Potential Sugar House Transit Implications of UTA’s Masterplan

Aug 14, 2015 10h32 ● By Bryan Scott


By Nathan Turner

In December 2013, UTA’s Sugar House rail system, the S-Line, opened service connecting Sugar House to the rest of the city. Now, UTA and the city are taking public input on the area’s public transportation masterplan. 

The Sugar House S-Line travels from Central Pointe TRAX Station in South Salt Lake to the commercial business district of Sugar House near Highland Drive. The second phase of the S-line plan would extend to Highland drive and 2100 South.

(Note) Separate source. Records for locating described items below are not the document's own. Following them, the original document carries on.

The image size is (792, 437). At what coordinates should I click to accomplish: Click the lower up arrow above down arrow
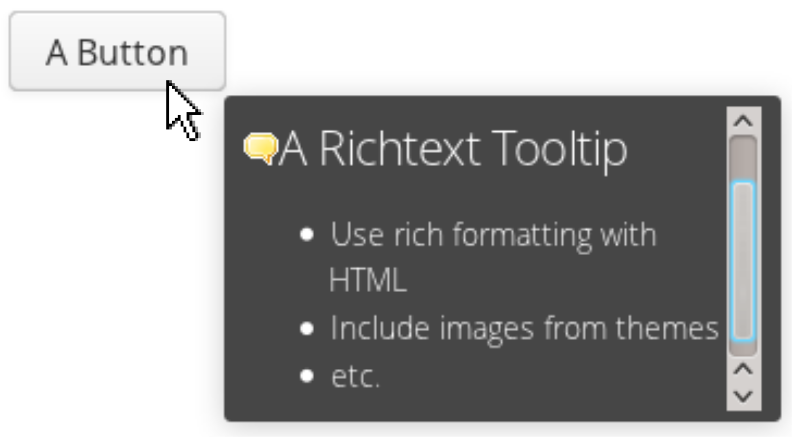click(744, 370)
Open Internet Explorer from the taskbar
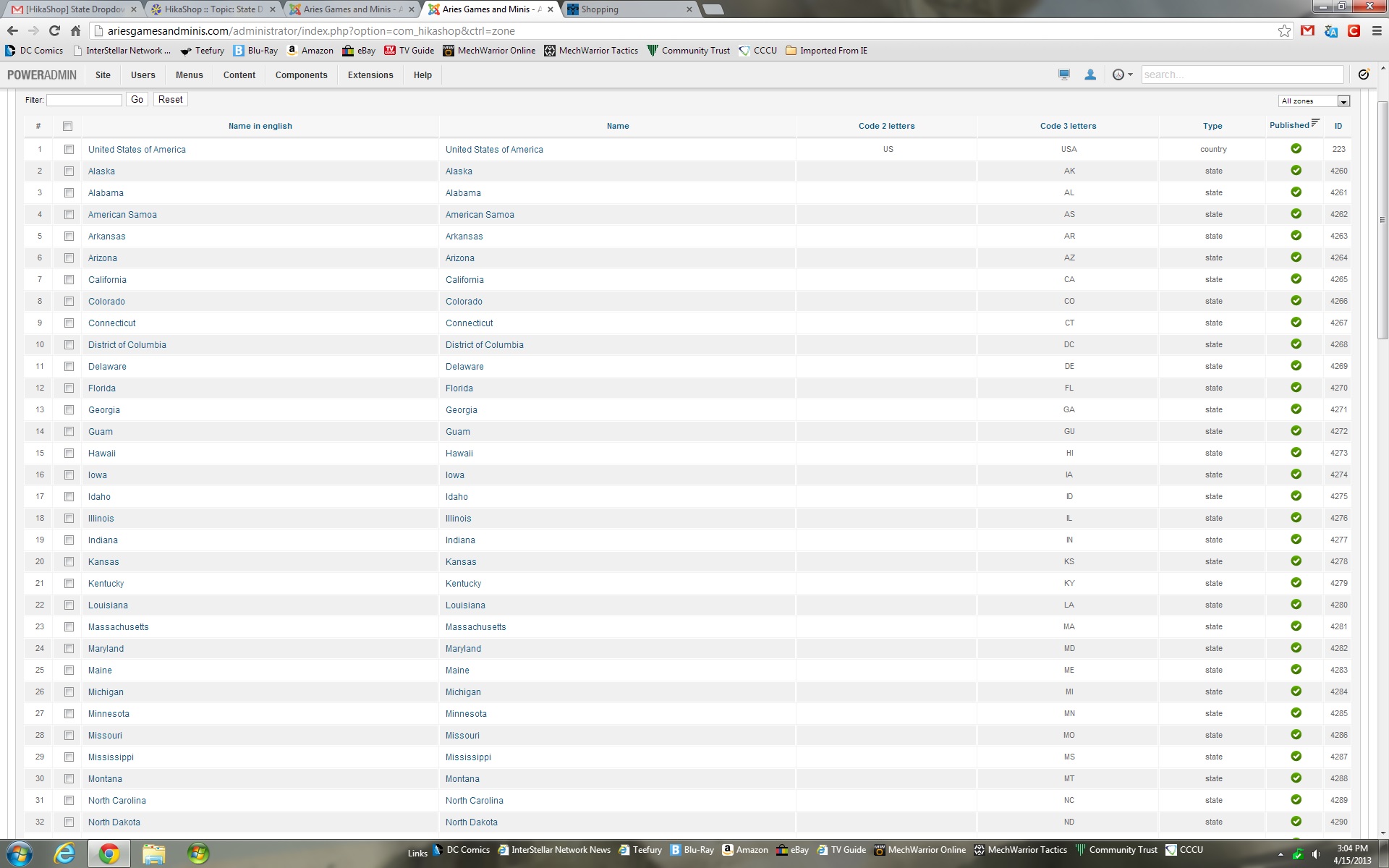 coord(64,853)
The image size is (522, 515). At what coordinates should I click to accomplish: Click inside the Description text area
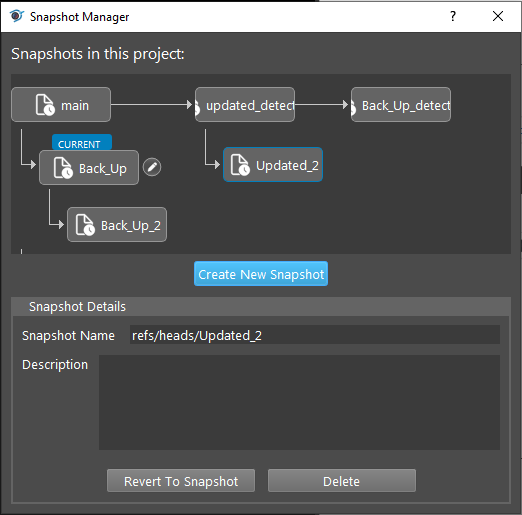click(x=299, y=402)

“Really, they should have a transit masterplan before they do any of this,” Amy Barry, the Sugar House Community Council chair, said. “They’ve had the funding to do a masterplan since 2012 and it’s only just now that they decided to do it.”

Barry said that they have to get approved for the TIGER Grant to do the second phase of the S-line. “It depends on if they get that. If they don’t, then, well, there’s no money.”

UTA’s masterplan will impact all of Salt Lake County and Salt Lake City, but bus routes and the S-Line will have the biggest implications for the Sugar House neighborhood. 

The S-line runs two miles long at the moment and has averaged around 1,000 riders every weekday, according to UTA’s masterplan fact sheet, and had 330,000 riders in 2014. The S-line also has the lowest average ridership of UTA’s rail services, TRAX Red, Blue and Green Lines and the Frontrunner. 

The S-line did, however, have the fewest number of revenue hours compared to the TRAX lines and the Frontrunner at 7,000 hours in 2014. According to UTA’s fact sheet, the S-line averaged 50 riders per revenue hour. The TRAX lines averaged 160 riders per revenue hour, and Frontrunner averaged 130 riders. 

UTA’s masterplan could also affect the bus schedules and routes across the city. Sugar House’s bus routes are busier than the S-line but have a slightly lower ridership than the rest of the downtown area’s routes. 

Barry said this has to do with the location of the S-line’s seven stops, “It still connects to nothing.”